Lt. Marvin Metzler stands as ramrod straight at 90 as he did at 17 when he joined the U.S. Navy on July 7, 1937, four years before the United States entered World War II.
By the time his first hitch was over, the United States was at war and he spent another five years on Navy cruisers in the South Pacific, surviving five major battles.
The self-taught draftsman, who now lives at Westpark Village Retirement Community in Billings, turned his war memories into an incredibly detailed map of the major Pacific sea battles. A copy of Metzler's work hangs in the Pentagon in Washington, D.C., and President George H.W. Bush, a Navy aviator, has a personal copy.
"He wrote me a thank you note for the map. He was the one shot down in World War II," Metzler said.
A plane Bush was flying was shot down on Sept. 2, 1944.
The map, which details U.S. and Japanese ships in the major battles, took Metzler, a radioman, 2-1/2 years to draw.
And the map sparked an idea for Cathy Shannon, who is in charge of activities at Westpark Village.
"It brought back a lot of memories for residents here and they started telling their stories," she said.
So, she collected wartime photos and current photos, uniforms, metals and other memorabilia from the other 28 men and women living at Westpark who served in WWII and compiled a large display. The veterans were honored during a luncheon Thursday.
Pointing to the Battle of Cape Esperance near Guadalcanal in October 1942, Metzler recalled the war getting personal when the enemy shot up his ship, the USS Salt Lake City, with 5- and 8-inch guns.
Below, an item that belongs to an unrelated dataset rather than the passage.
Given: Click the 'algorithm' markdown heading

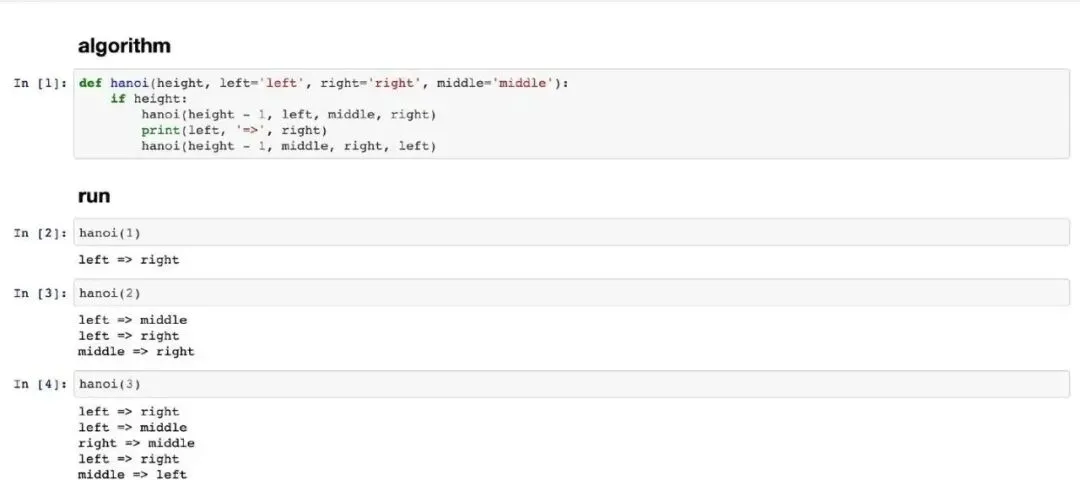Looking at the screenshot, I should click(124, 46).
His older brother, Larry Metzler, was at the tip of a mast in a conning tower reporting the battle action.
"Here are the Japanese ships coming at us," Metzler said, pointing to a battle scene. "An 8-inch shell hit the deck, blew fragments up the mast and killed the chief fire control man right beside my brother. Larry had to take over the 8-inch gun, and he got a Bronze Star for it."
The USS Salt Lake City lost five men in that battle but probably stopped the Japanese from severely damaging the nearby USS Boise, Metzler said. He also sailed on the USS Santa Fe, a light cruiser.
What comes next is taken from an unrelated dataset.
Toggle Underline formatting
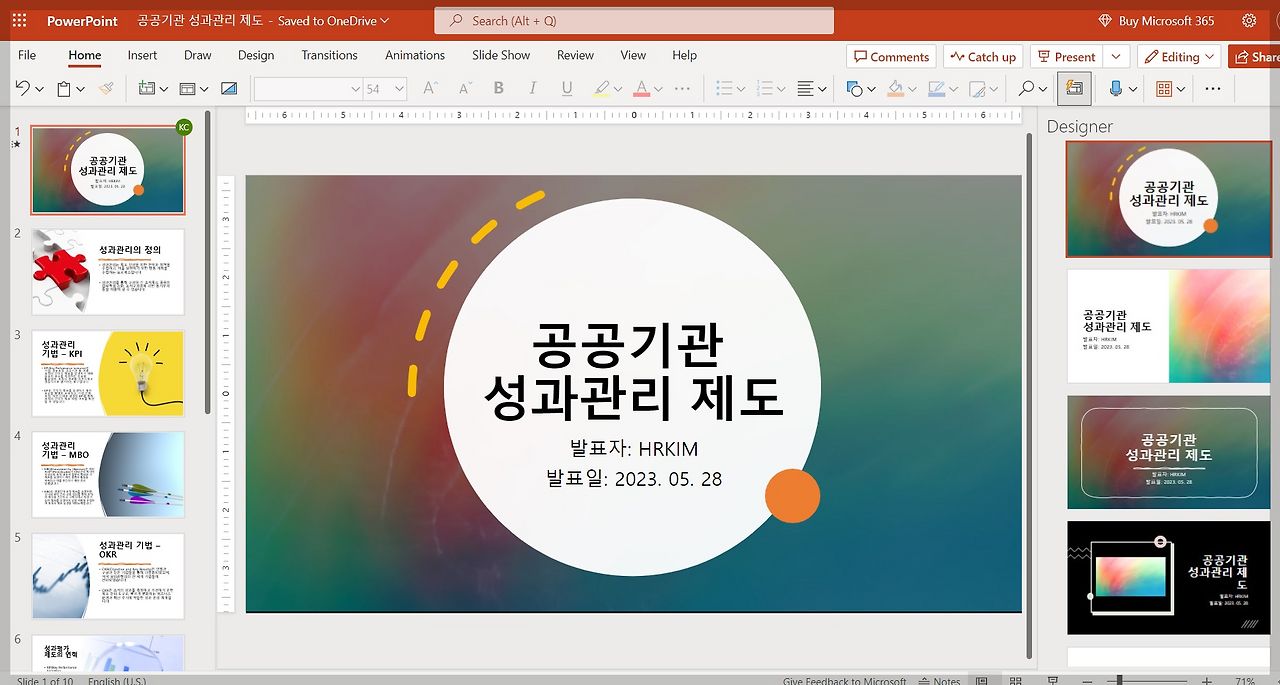Screen dimensions: 1280x685 pos(567,89)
Other highlights of his naval career included joining in the bombardment of Okinawa, Tokyo and Iwo Jima, and transporting President Franklin Roosevelt through the Panama Canal.
The Fresno, Calif., native married Venita Wilson in 1943 and spent his career as a draftsman at the California Department of Transportation.
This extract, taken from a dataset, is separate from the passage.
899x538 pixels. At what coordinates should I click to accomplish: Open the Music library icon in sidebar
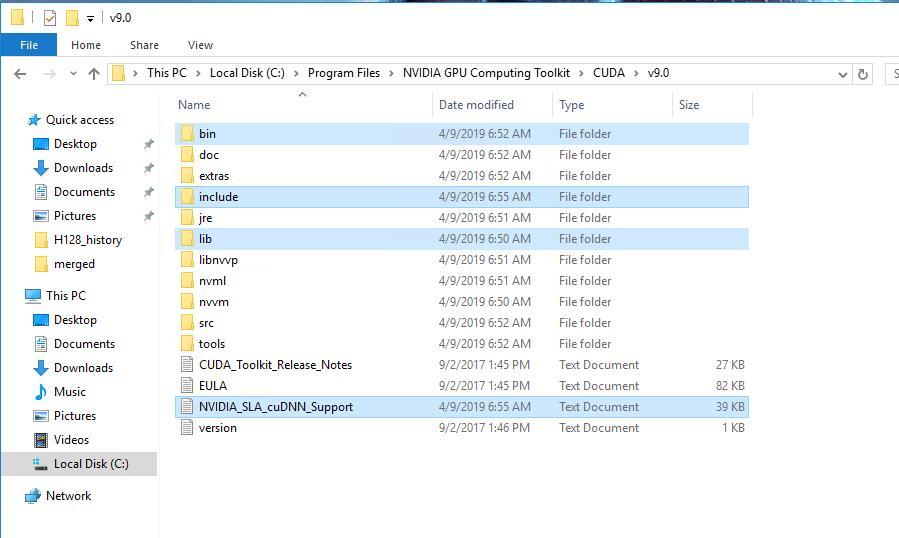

Their son, Mike Metzler, and his wife, Carol, convinced Marvin and Venita to move to Billings three months ago. They also encouraged Marvin to display his map, which he sells, for Veterans Day.
Having two brothers enlist in the Navy in the 1930s was not a coincidence, Carol Metzler said.
"They could get food all the time on the ship because it was the Depression and they were hungry," she said.
The Japanese surrendered in August 1945 and that December, after nine years in the Navy, Metzler's ship sailed under the Golden Gate Bridge in time for him to head home to Fresno for the holidays.